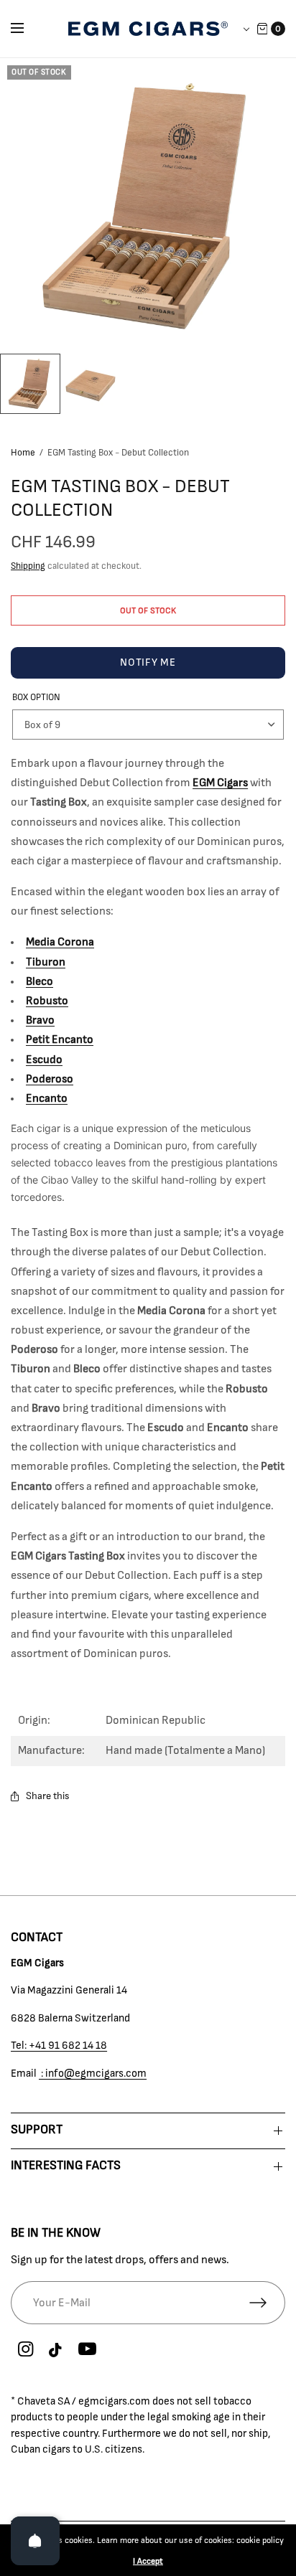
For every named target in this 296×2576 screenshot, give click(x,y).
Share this (48, 1796)
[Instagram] (25, 2349)
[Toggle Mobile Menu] (26, 28)
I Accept (148, 2561)
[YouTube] (87, 2349)
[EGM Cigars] (148, 29)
────────────────────────────────────────
### TASK DETAILS
Output each record exactly as it appears, but not the pictures.

### SOLUTION FOR THIS TASK
For every named target in this 296×2576 screenshot, give click(x,y).
Share this (48, 1796)
[Instagram] (25, 2349)
[Toggle Mobile Menu] (26, 28)
I Accept (148, 2561)
[YouTube] (87, 2349)
[EGM Cigars] (148, 29)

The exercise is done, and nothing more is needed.